Alors que le coup d’envoi du Mondial est attendu jeudi soir depuis Mexico, plusieurs manifestations se déroulent en ce moment dans le pays.
Mobilisation et revendications des enseignants
La présidente mexicaine Claudia Sheinbaum a affirmé, lundi 8 juin, que son gouvernement garantirait une cérémonie d’ouverture de la Coupe du monde de football à Mexico « dans la paix » le 11 juin, malgré les manifestations d’enseignants qui profitent de l’événement pour faire avancer leurs revendications.
Un groupe dissident du syndicat de l’éducation CNTE réclame des hausses de salaire et l’abrogation d’une loi sur les retraites. En grève depuis la semaine dernière, il a organisé des blocages de rues et pris pour cible des symboles du Mondial, renversant des statues représentant des joueurs de la Coupe du monde.
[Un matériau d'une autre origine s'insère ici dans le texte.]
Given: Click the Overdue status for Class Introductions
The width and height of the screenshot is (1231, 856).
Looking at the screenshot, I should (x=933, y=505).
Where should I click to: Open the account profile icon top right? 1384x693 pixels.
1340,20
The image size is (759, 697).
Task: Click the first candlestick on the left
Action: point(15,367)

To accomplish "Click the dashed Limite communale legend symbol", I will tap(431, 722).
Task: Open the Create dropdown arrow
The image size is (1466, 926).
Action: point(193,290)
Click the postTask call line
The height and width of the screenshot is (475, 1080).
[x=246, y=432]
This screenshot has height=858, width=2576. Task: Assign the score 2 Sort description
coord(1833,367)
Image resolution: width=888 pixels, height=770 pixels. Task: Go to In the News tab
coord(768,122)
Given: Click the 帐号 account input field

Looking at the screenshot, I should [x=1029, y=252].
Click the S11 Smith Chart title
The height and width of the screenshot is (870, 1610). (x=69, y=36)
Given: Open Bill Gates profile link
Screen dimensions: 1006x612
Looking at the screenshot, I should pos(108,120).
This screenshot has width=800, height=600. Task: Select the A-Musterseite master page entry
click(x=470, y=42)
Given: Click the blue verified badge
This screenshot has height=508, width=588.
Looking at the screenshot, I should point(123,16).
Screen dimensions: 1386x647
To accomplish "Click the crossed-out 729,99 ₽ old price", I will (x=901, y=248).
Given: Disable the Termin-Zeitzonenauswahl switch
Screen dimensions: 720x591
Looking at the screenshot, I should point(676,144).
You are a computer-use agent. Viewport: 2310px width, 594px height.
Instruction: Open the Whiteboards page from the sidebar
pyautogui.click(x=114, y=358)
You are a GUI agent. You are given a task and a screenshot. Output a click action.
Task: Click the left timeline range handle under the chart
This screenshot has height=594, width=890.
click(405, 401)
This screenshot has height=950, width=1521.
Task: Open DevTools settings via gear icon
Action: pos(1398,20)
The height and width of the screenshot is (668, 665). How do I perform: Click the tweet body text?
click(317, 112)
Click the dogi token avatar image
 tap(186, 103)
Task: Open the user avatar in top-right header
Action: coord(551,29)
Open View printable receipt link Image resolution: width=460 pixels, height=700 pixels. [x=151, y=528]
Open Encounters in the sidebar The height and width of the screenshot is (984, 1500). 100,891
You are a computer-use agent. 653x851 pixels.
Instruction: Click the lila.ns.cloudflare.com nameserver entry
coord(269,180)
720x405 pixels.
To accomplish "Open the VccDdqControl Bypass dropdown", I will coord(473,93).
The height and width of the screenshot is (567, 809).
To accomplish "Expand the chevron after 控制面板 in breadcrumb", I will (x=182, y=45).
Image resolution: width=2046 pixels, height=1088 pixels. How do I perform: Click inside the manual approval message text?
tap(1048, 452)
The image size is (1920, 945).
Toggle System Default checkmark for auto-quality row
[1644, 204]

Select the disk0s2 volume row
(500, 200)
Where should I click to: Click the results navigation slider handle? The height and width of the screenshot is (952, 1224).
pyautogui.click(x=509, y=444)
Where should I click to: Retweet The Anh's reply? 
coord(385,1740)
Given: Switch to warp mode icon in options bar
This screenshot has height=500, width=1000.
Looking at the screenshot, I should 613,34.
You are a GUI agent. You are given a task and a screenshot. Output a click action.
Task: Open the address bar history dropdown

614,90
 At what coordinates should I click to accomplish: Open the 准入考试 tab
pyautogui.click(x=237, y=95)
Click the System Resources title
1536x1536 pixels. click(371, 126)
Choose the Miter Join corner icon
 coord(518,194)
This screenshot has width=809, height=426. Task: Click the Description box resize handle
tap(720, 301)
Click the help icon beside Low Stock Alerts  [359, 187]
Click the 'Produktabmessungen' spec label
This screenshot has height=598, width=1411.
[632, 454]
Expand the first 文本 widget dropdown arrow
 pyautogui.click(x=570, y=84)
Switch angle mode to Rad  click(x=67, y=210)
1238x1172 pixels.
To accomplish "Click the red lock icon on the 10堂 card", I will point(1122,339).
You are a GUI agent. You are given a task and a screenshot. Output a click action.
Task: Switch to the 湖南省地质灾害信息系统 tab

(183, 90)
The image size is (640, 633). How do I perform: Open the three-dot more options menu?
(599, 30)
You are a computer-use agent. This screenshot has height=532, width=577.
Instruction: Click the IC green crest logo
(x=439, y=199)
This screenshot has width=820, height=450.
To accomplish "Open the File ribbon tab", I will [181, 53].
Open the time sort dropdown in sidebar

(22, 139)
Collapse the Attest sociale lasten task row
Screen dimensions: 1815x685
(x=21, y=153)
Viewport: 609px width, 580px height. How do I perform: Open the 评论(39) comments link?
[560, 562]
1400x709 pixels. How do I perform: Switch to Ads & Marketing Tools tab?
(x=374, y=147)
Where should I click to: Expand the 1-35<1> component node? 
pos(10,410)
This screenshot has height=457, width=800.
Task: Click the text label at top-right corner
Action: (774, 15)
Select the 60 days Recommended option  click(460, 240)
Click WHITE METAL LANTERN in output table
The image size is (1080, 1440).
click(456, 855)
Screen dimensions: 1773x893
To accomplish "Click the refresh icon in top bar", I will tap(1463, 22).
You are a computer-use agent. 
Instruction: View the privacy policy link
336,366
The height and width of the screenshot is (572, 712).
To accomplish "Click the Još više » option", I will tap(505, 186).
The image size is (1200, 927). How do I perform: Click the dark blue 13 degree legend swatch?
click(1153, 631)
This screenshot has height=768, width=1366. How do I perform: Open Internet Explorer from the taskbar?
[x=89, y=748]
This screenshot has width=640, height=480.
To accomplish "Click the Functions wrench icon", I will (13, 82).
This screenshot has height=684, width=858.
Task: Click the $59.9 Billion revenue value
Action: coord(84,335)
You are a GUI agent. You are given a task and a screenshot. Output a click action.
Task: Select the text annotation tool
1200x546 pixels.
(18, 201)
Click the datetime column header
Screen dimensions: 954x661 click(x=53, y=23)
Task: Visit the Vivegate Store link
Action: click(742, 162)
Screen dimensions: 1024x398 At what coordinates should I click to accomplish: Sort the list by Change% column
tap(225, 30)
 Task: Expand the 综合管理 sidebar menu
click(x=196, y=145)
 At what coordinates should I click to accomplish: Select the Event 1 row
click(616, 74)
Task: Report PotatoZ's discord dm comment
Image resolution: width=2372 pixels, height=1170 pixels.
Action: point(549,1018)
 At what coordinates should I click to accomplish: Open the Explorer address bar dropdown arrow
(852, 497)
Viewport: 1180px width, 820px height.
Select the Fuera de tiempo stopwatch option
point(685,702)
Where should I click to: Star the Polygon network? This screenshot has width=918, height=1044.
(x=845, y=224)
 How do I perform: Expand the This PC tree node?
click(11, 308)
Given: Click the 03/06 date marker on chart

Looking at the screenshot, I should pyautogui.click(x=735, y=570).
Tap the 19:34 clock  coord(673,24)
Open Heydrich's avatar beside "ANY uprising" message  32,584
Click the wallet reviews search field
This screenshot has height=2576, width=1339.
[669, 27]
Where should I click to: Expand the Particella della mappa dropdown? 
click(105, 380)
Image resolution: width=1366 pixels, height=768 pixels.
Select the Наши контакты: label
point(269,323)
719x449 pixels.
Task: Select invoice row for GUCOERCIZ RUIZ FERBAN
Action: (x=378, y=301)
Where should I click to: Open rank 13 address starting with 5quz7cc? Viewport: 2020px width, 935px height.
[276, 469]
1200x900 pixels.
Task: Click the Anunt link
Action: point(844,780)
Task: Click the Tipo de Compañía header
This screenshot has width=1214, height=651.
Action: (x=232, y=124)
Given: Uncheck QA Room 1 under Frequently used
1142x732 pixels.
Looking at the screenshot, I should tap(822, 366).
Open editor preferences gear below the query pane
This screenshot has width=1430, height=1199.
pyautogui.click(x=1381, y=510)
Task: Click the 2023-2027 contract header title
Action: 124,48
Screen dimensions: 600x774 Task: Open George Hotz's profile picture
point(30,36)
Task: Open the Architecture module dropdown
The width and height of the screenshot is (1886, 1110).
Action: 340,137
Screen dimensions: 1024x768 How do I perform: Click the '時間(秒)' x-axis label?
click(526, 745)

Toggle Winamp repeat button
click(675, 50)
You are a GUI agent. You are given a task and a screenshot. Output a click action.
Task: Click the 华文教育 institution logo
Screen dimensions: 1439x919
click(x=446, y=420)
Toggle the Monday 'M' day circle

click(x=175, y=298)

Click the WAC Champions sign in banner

Des centaines d’étudiants de l’école normale d’Ayotzinapa ont rejoint le mouvement, exigeant pour leur part des réponses dans l’affaire de la disparition de 43 anciens élèves de leur établissement en 2014, qui reste un mystère et continue de susciter une forte indignation.
Les abords de la place centrale du Zocalo, dans la capitale, où doit être installée une « fan zone » durant la compétition, sont bouclés afin, selon Mme Sheinbaum, de « ne pas tomber dans la provocation » d’une répression policière. « Nous allons garantir (…) que la célébration de l’inauguration de la Coupe du monde se passe bien, dans la paix et la tranquillité », a déclaré la dirigeante de gauche lundi, lors de sa traditionnelle conférence de presse matinale.
La mandataria Claudia Sheinbaum justifie vallas en el Zócalo de la Ciudad de México para el FIFA Fan Fest, por maestros de la CNTE. Source
Jeudi, le Mexique affrontera l’Afrique du Sud lors du match d’ouverture de la Coupe du monde dans le mythique stade Azteca de Mexico.
Actions et réactions
Des manifestations ont eu lieu dans plusieurs villes, avec des slogans tels que « Nous voulons une solution, pas un Mondial ! » D’autres groupes impliqués dans des mouvements sociaux expriment également leur mécontentement face à la politique actuelle du gouvernement, redoublant d’efforts à l’approche de l’événement international.